Some days simply dazzle with the range and odd juxtapositions of people who happen to share it as a birthday. Here to sing us into a consideration of today's is television's prototypical bad girl with a heart of gold, Miss Amanda Blake, in a most peculiar novelty number from, of all places, Hee Haw (and when did you think that particular gem of American culture would show up in these parts?.
Today she's remembered, if at all, as an early Hollywood AIDS casualty (she died in 1989; in 1984, she had a short-lived marriage to a gentleman who shortly after their divorce died of pneumonia, and therein I fear lies a tale). For two decades, though, she was Miss Kitty of the Long Branch Saloon, a stalwart of television's longest-running prime-time series and for many years its most beloved. Although they never married (hell, they never even held hands, from all we saw) she and Sheriff Matt Dillon clearly had an understanding of some kind. She wasn't all that bad a singer, as it turns out. Novelty songs like this are pretty much dead as a dodo, aren't they? The other one like it that comes to mind is Bette Davis crooning "Whatever Happened to Baby Jane?", and that's enough to put me off my feed for a week...

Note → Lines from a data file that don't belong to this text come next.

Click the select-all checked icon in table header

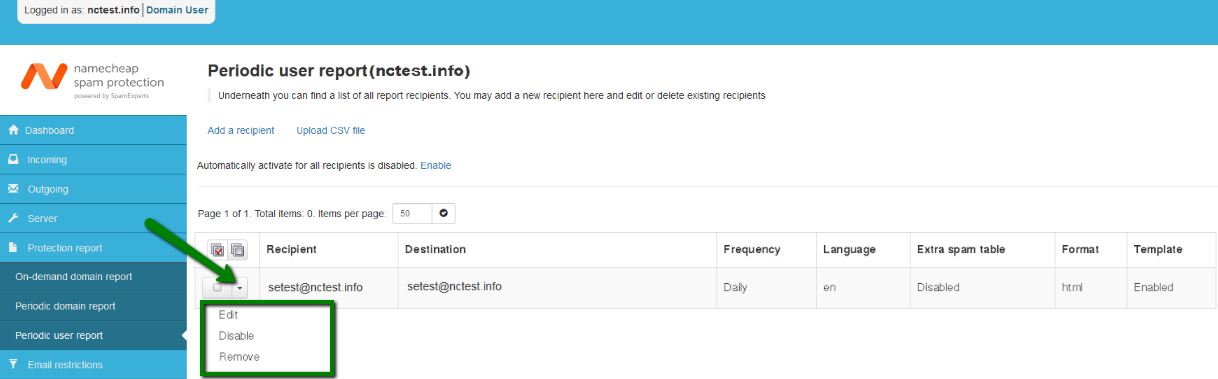tap(217, 250)
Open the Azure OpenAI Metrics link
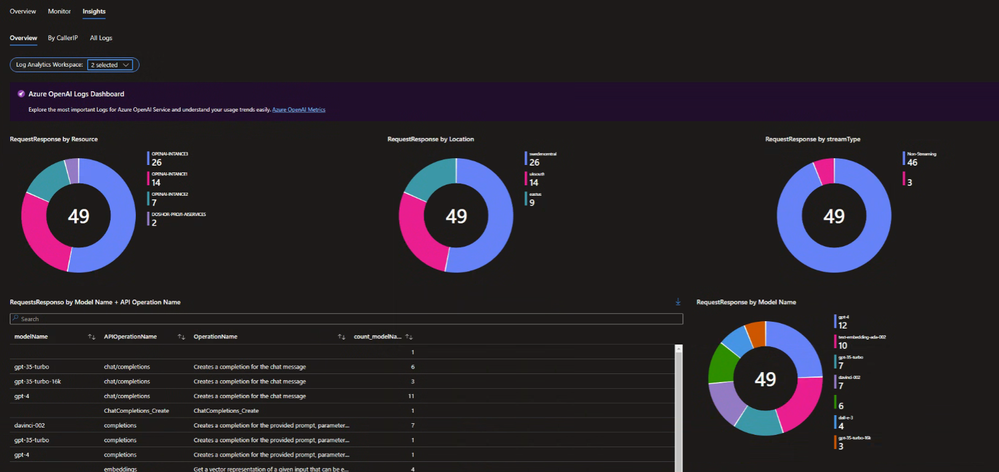 click(x=299, y=110)
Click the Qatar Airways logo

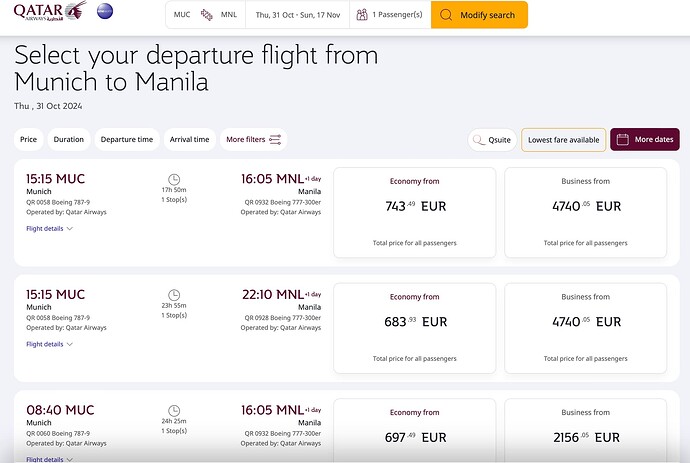tap(50, 11)
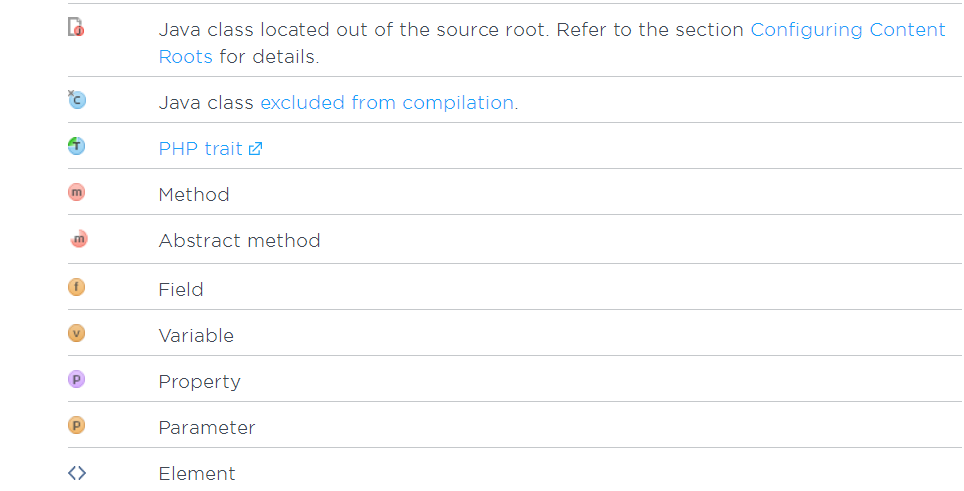Click the Property label text
The image size is (964, 491).
click(199, 381)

Sharing the day is a raft of luminaries, from one of the daughters of Edward VII (Louise, Duchess of Fife, who among other things survived a shipwreck off Morocco that did in the Duke) to an heiress of a rather different kind, Miss Patty Hearst (now best known, I suppose, as a member of John Waters's repertory company). Two additional jet-setters are celebrating today, each in their own I would assume rather different ways - one wonders if Gloria Vanderbilt and Ivana Trump have ever met, and if so what they made, each of the other?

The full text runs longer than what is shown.